Vitamin C plays a critical role in the synthesis of collagen. When it is deficient in the body, no amount of collagen peptides is enough for the replenishment.

 

✔️Free of Chemical Additives

Some vendors add many sweeteners, artificial flavors, binders and so on to make the taste more pleasant. Yet, taking in too many of these unnecessary chemical additives might cause burdens on the body instead.

 

✔️Dosage Form and Packaging

Compared to collagen products in the forms of tablets and liquids, the ingredients of powder collagen are much simpler. Without too many chemical additives, you can eat it without concerns! Furthermore, it is more convenient to carry when the product is individually packaged in small packets. Small packets can also prevent the content from being dampened and guarantee its quality.

Stay youthful and radiant with type I collagen

You’ve probably heard that there are many types of collagen in the human body, such as type I, type II, type III, etc. In fact, the type of collagen you need to replenish is different based on needs! If you want to maintain youthful and glowing skin, choose type I collagen. Fish, pork, beef, viscera, bone broth are all food sources of type I collagen. Since the molecular weight of fish collagen is smaller, it is a more common source of collagen supplements. If you’re looking to improve physical agility, choose type II collagen instead. Common sources include chicken and fish cartilages. Don’t mix up the two and replenish the wrong type!

 

The amount of collagen you replenish is also key. Since the capacity of absorption is not limitless, taking more than the body can absorb is not only useless but also wasteful and burdensome to your metabolism. Replenishing less than required also fails to deliver the full beautifying effects or even achieve no effect at all. Replenishing at least 5000 mg of collagen daily is recommended to meet the requirements of maintaining radiant skin. Taking a “moderate” amount is the wise thing to do.😉 Additionally, apart from marine collagen, there is also porcine collagen on the market. How do you choose between the two?
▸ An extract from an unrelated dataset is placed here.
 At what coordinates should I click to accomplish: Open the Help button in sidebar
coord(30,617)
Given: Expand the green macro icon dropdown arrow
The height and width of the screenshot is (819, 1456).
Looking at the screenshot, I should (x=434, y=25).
I usually go for marine collagen, which is sourced from fish scales or skin. Since the collagen molecules are more refined, it features a higher absorption rate. Yet, if you are allergic to seafood, I do not recommend it! Choosing porcine collagen is more appropriate!

Take on an empty stomach for the best collagen absorption

The recommended timing to take collagen is before bedtime on an empty stomach or 30 minutes before breakfast after waking up. Eating it with room temperature or cold water is better for absorption. Even though a lot of collagen products have improved the taste of collagen pretty well, some people are more sensitive and want to avoid any unpleasant odor. Thus, they like to add it into juice, milk and yogurt. This is also a good way of taking collagen! Yet, if you can stand the smell, I’d still suggest that you take collagen on an empty stomach, since absorption rate is my priority. 😎

 

Furthermore, I hope that you’ll not take replenishing collagen as a compensation for mindless gorging and binge drinking or poor sleep habits. As the Western diet has become more popular, most people nowadays are not taking in balanced nutrition due to diets gravitating towards more deep-fried, oily, refined foods and less vegetables and fruits. This left the body without enough materials to synthesize collagen. On top of that, when piled up with high stress, and bad living habits such as smoking and staying up late, the speed of collagen loss increases even more! In this case, no amount of collagen taken is enough. Usually, I eat extra servings of fruits rich in vitamin C such as guava, kiwi, strawberries and citrus, to help promote collagen production. This is one of my secret steps to stay beautiful and confident.

 

Collagen is after all not a drug; it requires long-term and continued replenishment to help our skin become radiant, plump and rosy. In the meantime, it is just as important to develop good eating and sleeping habits, exercise regularly and give your skin sufficient sun protection and treatment to restore youthful skin and remain beautiful!